Num discurso proferido em 1967 afirmou Salazar: "Sempre houve pobres, sempre os há-de haver, é preciso que os haja".
Ignoro se o ditador se referia apenas ao país, ou alargava essa sua visão ao mundo inteiro. De qualquer modo, rememorando a frase, ocorre-me também dizer que em Portugal sempre houve ricos, sempre os há-de haver, é preciso que os haja. Temos necessidade deles para podermos mostrar a imagem do país real, o país que come bem e traja chique, usa Rolex no pulso, tem Bentley e chofer, vai a Miami com mais facilidade e conforto do que você e eu chegámos a Oeiras. O país que, juntamente com o que temos de Património Mundial, o Vinho do Porto, as praias do Algarve, e a carne do porco preto alentejano, é nossa obrigação mostrar ao mundo.

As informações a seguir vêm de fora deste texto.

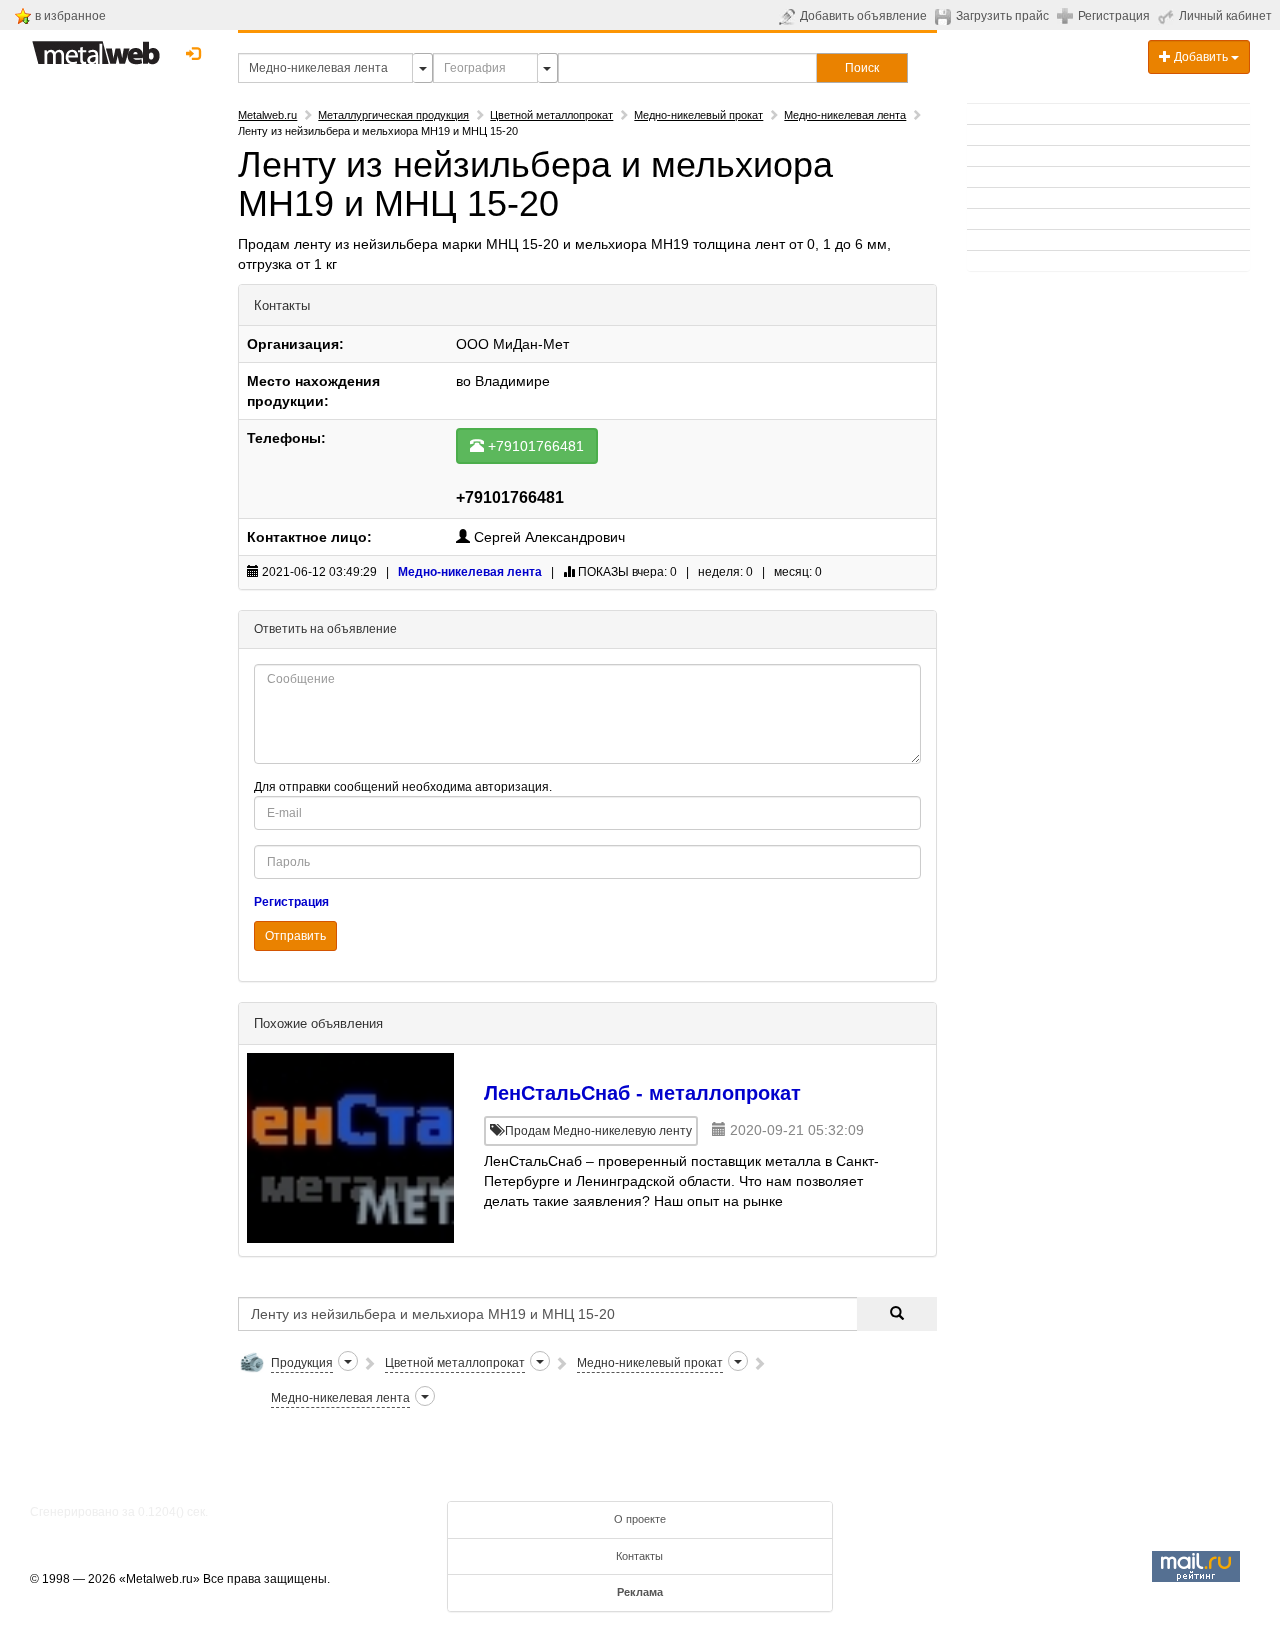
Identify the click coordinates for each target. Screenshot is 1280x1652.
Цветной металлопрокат (551, 115)
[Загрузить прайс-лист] (945, 16)
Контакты (639, 1556)
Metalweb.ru (267, 115)
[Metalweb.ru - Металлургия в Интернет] (96, 47)
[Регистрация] (1067, 15)
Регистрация (1114, 16)
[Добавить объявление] (789, 16)
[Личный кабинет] (1168, 16)
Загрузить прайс (1002, 16)
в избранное (70, 16)
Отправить (295, 936)
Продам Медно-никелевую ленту (597, 1131)
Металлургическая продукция (393, 115)
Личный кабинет (1225, 16)
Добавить (1201, 57)
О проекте (640, 1519)
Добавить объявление (863, 16)
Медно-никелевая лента (845, 115)
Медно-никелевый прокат (698, 115)
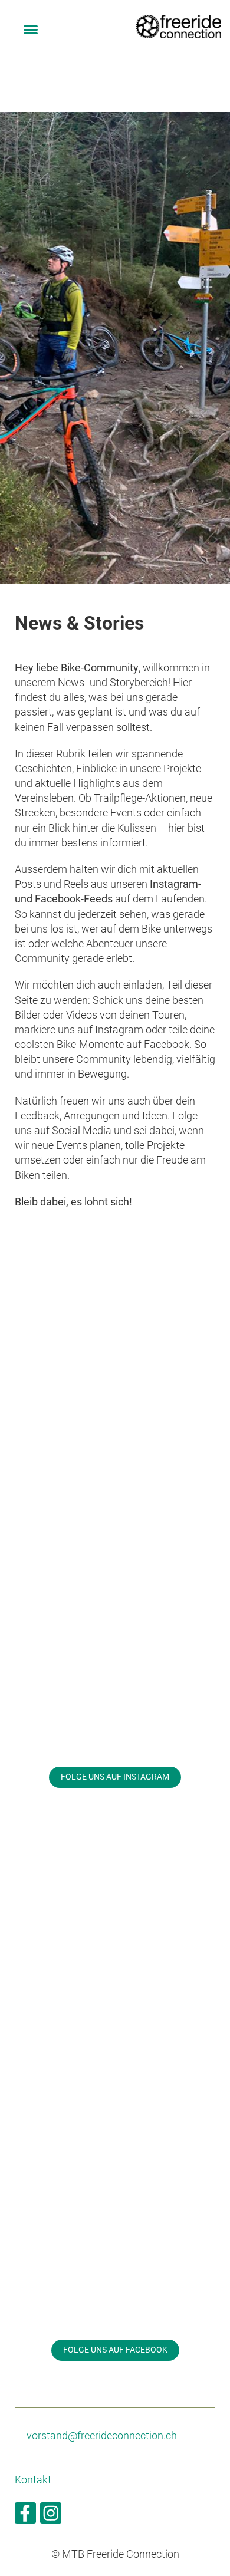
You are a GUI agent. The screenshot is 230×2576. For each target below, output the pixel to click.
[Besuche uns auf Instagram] (50, 2516)
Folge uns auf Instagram (115, 1776)
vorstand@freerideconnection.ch (102, 2435)
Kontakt (33, 2479)
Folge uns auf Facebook (115, 2349)
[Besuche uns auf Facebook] (25, 2516)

A pequena burguesia com as suas hipotecas e os pobres com as suas necessidades, embora formem o grosso da população não representam o Portugal verdadeiro, o das epopeias, o Portugal audaz, empreendedor e enérgico, dinâmico. São classes que constantemente se atrasam na História e no desenvolvimento, sem ousadia para a luta, sem visão. São a massa dos fiéis das igrejas, os simples que gritam nas revoluções e fazem o V com os dedos.
Delas pouco ou nada há a esperar, são gente que, nascida subalterna, se acomoda aos revezes dizendo que é o Destino. Melhor seria se tomassem o elevado exemplo que dão os senhores empreiteiros, capazes de gerar fortunas como por mágica; os senhores políticos, que com argúcia tomam um país inteiro por conta; ou os senhores da banca, abençoados de Mercúrio e tão capazes nas versões financeiras da multiplicação dos pães.
Esses, sim, nesses corre a seiva que torna grandes as nações, e bem merecem que se lhes eleve uma estátua. A plebe que os acusa, insulta, e deseja que vão para o Inferno, melhor faria em estudar-lhes as qualidades.